A la excelente elección del nombre aludiendo al libro inacabado de Mijail Bulgákov -quien quemó el escrito cuando lo tenía a medias tal como lo hizo su personaje Maestro– utilizando la coincidencia con el nombre de Tremblay, se le ha de sumar la hermosa portada de época en el café Barbieri madrileño, y el título revelador “Hypnos” (Belamarh 2015), sueño en griego.

Jesús resume las razones del largo proceso de gestación del proyecto. Al grabarse parte en casa y parte en un estudio, digamos que los tiempos se dilatan. Realmente lo fuimos grabando desde finales del 2012 (la primera de ellas, “Cuando duermes”, es de esa época) y hasta principios del 2014 (sin prisa), y luego la grabación de voces y la mezcla final ya fue en un estudio a principios de este año. En cuanto a nuestro proceso de composición, Margarita realiza unos bocetos musicales (con o sin piano), y por encima yo voy perfilando una melodía de voz. Cuando la canción va quedando con la forma definitiva, ella remata los arreglos y yo termino de aconsejar sobre la estructura final, colaborando en la programación. Finalmente me encargo de las letras.

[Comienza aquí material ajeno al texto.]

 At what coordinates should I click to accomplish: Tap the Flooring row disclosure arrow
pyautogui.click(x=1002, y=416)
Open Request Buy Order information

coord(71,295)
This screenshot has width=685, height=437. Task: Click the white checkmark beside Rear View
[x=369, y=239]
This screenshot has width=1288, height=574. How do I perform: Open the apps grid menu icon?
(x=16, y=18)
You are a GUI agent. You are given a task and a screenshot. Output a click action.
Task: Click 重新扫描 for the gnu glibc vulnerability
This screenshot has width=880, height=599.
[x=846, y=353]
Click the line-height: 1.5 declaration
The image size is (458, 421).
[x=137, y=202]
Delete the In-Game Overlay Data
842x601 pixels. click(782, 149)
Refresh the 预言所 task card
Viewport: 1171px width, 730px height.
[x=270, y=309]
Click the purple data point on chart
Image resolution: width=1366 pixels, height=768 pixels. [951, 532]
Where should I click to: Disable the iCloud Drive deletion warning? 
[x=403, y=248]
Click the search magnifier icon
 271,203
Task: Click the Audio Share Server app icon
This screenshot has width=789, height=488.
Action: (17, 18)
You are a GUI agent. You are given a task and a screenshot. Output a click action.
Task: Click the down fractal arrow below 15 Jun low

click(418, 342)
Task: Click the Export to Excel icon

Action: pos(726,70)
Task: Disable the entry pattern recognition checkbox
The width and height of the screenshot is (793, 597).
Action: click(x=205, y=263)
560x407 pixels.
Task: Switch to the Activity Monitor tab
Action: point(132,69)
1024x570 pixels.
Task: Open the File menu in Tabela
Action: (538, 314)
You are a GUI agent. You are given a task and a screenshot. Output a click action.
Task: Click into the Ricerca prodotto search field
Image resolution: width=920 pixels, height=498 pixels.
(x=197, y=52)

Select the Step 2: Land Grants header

Si me dicen que los cinco temas se grabaron con una orquesta lo creería, e incluso en la entrada de “En Bucle”, lo que me pareció una guitarra -tipo Bill Callahan– no lo es. Es más, no hay guitarra en ninguna de las canciones. Todo suena sobrio, elegante y orquestado aunque sea fruto de la tecnología casera. Domina la voz de ella, siempre serena entre la ambientación de cámara, centrándose la parte vocal de él en los dos cortes de la segunda cara. En el último, “La Hechizada”, incluso se escabullen del tono erudito para coquetear con el ritmo latino. Yo sin embargo, de momento -hasta familiarizarme con el resto- me seguiré quedando con esas capas tan bien formadas de “En Bucle”, insinuando sin mostrarlo el pop que lleva en sus entrañas.

El disco está dedicado a Beguemot, su gata, un guiño más al libro de Bulgákov. Como se aprecia, concepto no falta. Parabienes a todos los implicados.